In recent decades, innovation has become almost synonymous with digital technology. That wasn’t always true, of course. Long before the microchip was invented, we built an industrial economy based on electricity and internal combustion, harnessed the power of the atom and developed life-saving cures.

Nevertheless, lately everything seems to be digital. Entrepreneurs who create software apps and consumer gadgets can find themselves zillionaires in a matter of just a few years — or even a matter of months. Investors, not surprisingly, search far and wide to find the next Facebook or Google.

Today, however, we are entering a new era of innovation. The basic technology that powered the digital revolution is nearing its theoretical limits and the most exciting opportunities lie in new technologies. Many of these will be rooted in the physical world, as we learn to use bits to transform atoms. Some investors are already making the shift to a new model.

Mitigating Technical Risk

The  military buildup  after World War II brought massive investment to northern California. Bright young engineers migrated in droves to take advantage of good paying jobs and a significant portion of them ended up starting their own companies. Some got rich and began to invest in other engineers.
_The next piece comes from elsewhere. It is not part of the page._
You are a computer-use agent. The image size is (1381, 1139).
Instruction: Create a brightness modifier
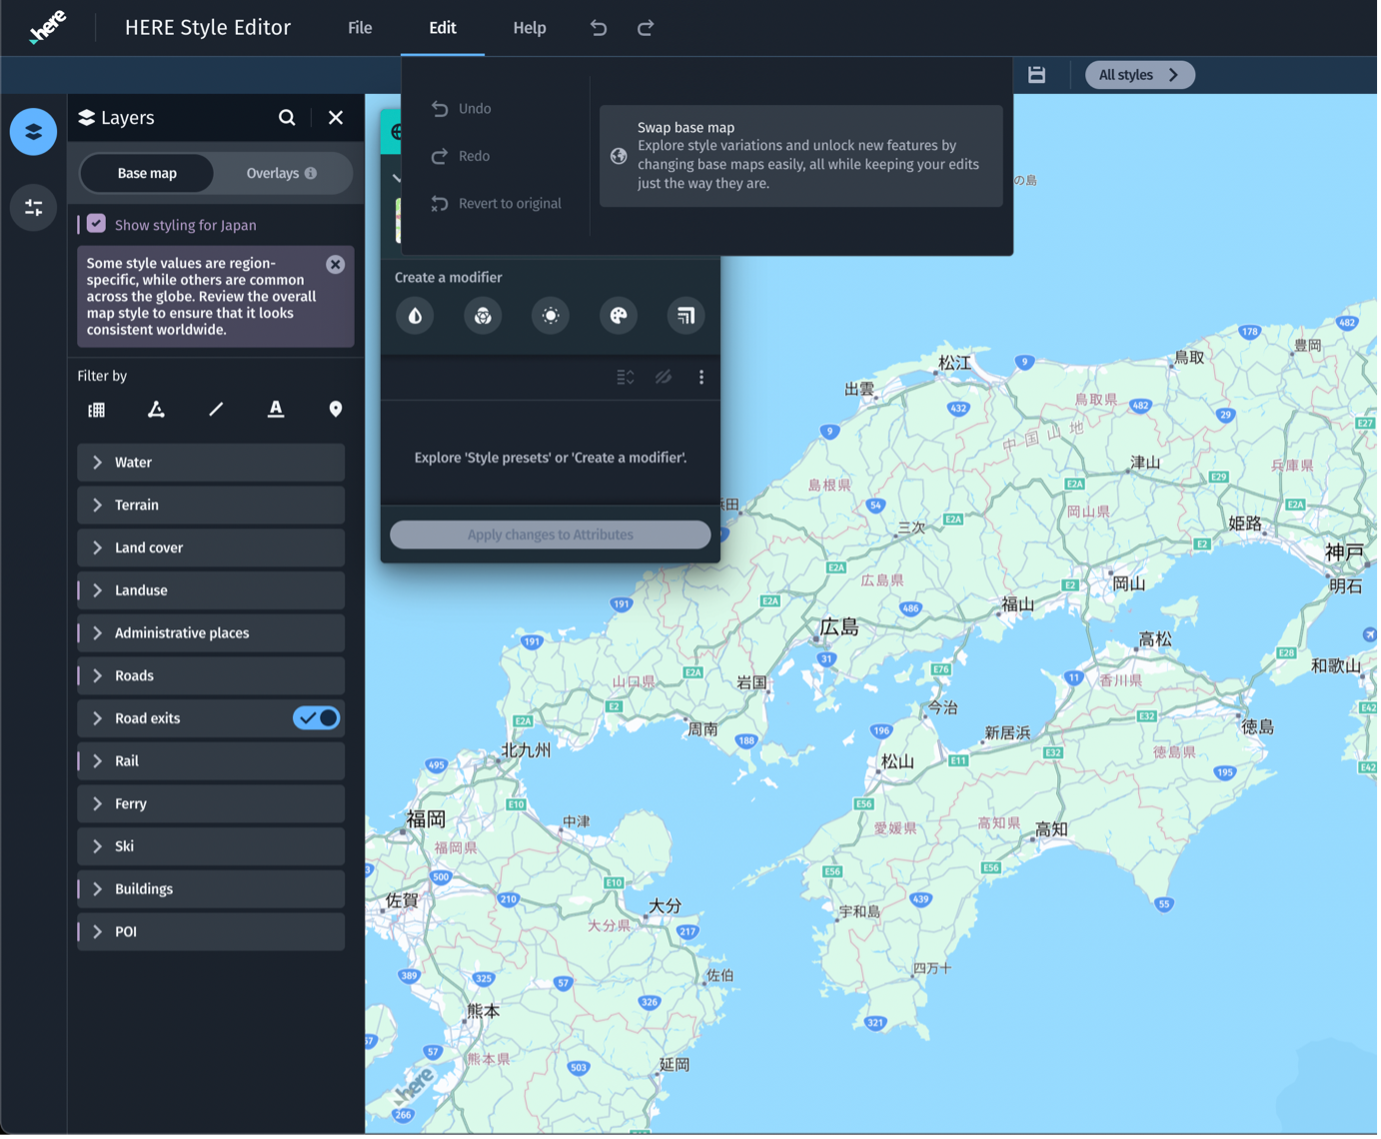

That’s how the modern venture capital industry was born.

However, and this is a crucial point, the Silicon Valley model is, perhaps not surprisingly, largely geared to technologies developed in Silicon Valley. That has been key to its success. Because technical factors are well understood, risk is limited to whether there is a market for the product, the strength of the competition and the talents of the entrepreneurial team.

“The [traditional] venture capital model works well when the primary risk is finance risk — as the entrepreneurial team works to scale their business model —  but it’s doesn’t work so well when technological risk and market risk coincide,” Errol Arkilic, an investor that specializes in hard tech ventures told me. “There are just too many unknowns and that requires a different approach.”

However, there is a growing trend of early seed investors who focus on mitigating specific areas of technical risk. They offer entrepreneurs more than capital, but also lab space, scientific expertise and business mentorship. “This is part of a general trend toward specialization in venture,” Scott Lenet, President of Touchdown Ventures told me. “If you’re not building a specific advantage, you might be speculating, not investing.”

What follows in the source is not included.